* **WHAT IS NEEDED**:
Below are lines of data, and only some are wanted. Please repeat exactly those from the line that has "Open the Downloads folder in the sidebar" through the line that has "You are a computer-use agent. Image resolution: width=1440".

** Opening EXERCISE DATA block **

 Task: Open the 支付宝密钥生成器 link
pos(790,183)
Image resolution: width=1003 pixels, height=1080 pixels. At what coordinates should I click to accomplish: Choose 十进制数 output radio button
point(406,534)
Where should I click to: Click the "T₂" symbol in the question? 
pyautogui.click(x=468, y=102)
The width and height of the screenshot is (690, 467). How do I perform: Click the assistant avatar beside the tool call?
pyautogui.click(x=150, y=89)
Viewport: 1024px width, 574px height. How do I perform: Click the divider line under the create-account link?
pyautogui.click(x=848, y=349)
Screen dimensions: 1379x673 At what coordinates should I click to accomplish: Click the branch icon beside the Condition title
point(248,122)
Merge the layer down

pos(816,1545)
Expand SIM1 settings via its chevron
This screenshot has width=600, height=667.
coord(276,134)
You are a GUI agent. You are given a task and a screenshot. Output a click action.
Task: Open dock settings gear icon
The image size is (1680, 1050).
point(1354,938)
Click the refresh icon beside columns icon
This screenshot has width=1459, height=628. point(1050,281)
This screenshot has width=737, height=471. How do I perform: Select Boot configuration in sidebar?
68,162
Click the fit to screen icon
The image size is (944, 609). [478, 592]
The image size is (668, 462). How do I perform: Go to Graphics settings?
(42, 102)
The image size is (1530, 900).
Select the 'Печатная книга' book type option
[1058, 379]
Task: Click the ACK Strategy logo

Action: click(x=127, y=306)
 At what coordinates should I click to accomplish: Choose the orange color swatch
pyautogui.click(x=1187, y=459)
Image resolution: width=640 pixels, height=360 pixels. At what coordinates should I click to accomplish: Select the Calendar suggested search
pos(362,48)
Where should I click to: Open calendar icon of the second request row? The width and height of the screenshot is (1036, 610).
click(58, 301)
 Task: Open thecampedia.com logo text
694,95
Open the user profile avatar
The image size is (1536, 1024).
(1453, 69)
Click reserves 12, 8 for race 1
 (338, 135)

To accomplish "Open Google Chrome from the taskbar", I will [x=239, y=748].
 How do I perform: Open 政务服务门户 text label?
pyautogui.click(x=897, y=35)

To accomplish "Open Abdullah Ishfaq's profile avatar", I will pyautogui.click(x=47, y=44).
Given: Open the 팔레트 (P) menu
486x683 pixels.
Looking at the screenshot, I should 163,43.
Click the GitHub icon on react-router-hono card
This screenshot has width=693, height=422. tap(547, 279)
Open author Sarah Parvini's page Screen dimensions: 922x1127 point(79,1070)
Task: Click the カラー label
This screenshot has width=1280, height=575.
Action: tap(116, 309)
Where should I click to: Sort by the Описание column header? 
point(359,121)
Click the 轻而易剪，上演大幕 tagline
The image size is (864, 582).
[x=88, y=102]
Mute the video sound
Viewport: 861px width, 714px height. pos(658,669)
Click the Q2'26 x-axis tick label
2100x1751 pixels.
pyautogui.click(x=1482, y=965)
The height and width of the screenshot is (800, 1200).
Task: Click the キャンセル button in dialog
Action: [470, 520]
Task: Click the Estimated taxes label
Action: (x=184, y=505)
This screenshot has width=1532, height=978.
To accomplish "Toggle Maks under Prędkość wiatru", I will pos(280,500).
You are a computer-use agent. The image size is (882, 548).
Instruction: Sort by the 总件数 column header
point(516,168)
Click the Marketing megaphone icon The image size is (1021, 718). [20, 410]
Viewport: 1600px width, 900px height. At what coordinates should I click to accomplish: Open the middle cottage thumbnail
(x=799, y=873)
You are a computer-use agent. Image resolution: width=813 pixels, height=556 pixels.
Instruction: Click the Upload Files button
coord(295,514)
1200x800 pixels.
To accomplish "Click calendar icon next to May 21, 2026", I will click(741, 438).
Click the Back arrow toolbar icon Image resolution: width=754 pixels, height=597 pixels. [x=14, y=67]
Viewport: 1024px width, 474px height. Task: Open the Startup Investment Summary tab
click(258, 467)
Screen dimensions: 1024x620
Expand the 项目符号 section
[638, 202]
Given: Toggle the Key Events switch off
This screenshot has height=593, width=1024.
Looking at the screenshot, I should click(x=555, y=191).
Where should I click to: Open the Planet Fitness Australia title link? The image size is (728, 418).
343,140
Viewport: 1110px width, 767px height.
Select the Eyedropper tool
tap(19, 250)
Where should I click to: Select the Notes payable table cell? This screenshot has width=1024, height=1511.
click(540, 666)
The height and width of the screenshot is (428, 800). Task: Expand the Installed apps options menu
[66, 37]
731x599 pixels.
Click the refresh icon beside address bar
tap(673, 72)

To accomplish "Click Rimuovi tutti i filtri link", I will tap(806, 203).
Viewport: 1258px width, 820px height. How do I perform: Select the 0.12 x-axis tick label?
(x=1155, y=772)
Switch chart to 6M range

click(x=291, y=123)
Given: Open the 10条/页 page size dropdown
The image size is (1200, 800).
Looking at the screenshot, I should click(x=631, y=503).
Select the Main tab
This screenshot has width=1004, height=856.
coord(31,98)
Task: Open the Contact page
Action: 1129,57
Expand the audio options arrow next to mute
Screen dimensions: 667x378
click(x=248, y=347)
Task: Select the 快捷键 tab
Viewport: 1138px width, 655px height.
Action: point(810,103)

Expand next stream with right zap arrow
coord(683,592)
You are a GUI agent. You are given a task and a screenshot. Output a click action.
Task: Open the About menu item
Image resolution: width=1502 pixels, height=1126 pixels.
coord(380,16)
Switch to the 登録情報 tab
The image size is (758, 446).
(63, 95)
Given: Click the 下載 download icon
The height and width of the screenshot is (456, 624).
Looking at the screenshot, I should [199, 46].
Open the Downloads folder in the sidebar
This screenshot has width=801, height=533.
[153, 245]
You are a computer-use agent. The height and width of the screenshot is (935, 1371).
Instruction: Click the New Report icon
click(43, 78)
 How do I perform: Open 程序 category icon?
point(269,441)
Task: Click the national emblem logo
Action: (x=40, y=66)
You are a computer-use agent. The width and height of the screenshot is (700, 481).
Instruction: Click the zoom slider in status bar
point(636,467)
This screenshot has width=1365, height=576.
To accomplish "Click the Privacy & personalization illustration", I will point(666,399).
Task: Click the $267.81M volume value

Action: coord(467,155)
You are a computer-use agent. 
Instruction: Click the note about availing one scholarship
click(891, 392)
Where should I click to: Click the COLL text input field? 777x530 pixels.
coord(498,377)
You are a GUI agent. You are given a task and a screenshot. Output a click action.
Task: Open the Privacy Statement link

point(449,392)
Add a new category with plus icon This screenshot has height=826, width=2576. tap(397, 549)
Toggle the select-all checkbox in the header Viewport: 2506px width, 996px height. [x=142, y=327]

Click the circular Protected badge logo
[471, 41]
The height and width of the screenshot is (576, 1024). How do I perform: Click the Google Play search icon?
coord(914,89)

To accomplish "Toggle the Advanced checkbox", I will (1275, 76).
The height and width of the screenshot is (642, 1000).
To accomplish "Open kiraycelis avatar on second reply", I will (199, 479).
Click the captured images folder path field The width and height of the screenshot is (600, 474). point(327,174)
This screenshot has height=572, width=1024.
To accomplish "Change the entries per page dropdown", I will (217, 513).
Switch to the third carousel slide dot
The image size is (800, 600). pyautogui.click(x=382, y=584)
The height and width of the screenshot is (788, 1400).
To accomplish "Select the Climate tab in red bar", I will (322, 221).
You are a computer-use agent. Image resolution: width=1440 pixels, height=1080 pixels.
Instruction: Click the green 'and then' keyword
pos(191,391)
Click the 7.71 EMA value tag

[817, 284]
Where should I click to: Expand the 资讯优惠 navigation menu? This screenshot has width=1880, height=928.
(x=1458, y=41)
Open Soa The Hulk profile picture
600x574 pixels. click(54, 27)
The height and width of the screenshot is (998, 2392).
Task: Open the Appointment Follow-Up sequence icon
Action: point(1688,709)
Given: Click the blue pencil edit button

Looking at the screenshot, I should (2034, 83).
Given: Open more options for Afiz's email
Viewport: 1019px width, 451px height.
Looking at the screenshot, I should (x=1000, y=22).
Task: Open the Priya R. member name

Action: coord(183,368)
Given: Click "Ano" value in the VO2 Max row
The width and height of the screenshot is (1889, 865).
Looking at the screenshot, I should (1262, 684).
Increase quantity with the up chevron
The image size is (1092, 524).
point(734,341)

** Closing EXERCISE DATA block **

* **TASK RESPONSE**:
Open the Downloads folder in the sidebar
This screenshot has width=801, height=533.
[153, 245]
You are a computer-use agent. The height and width of the screenshot is (935, 1371).
Instruction: Click the New Report icon
click(43, 78)
 How do I perform: Open 程序 category icon?
point(269,441)
Task: Click the national emblem logo
Action: (x=40, y=66)
You are a computer-use agent. The width and height of the screenshot is (700, 481).
Instruction: Click the zoom slider in status bar
point(636,467)
This screenshot has width=1365, height=576.
To accomplish "Click the Privacy & personalization illustration", I will point(666,399).
Task: Click the $267.81M volume value

Action: coord(467,155)
You are a computer-use agent. 
Instruction: Click the note about availing one scholarship
click(891, 392)
Where should I click to: Click the COLL text input field? 777x530 pixels.
coord(498,377)
You are a GUI agent. You are given a task and a screenshot. Output a click action.
Task: Open the Privacy Statement link

point(449,392)
Add a new category with plus icon This screenshot has height=826, width=2576. tap(397, 549)
Toggle the select-all checkbox in the header Viewport: 2506px width, 996px height. [x=142, y=327]

Click the circular Protected badge logo
[471, 41]
The height and width of the screenshot is (576, 1024). How do I perform: Click the Google Play search icon?
coord(914,89)

To accomplish "Toggle the Advanced checkbox", I will (1275, 76).
The height and width of the screenshot is (642, 1000).
To accomplish "Open kiraycelis avatar on second reply", I will (199, 479).
Click the captured images folder path field The width and height of the screenshot is (600, 474). point(327,174)
This screenshot has height=572, width=1024.
To accomplish "Change the entries per page dropdown", I will (217, 513).
Switch to the third carousel slide dot
The image size is (800, 600). pyautogui.click(x=382, y=584)
The height and width of the screenshot is (788, 1400).
To accomplish "Select the Climate tab in red bar", I will (322, 221).
You are a computer-use agent. Image resolution: width=1440 pixels, height=1080 pixels.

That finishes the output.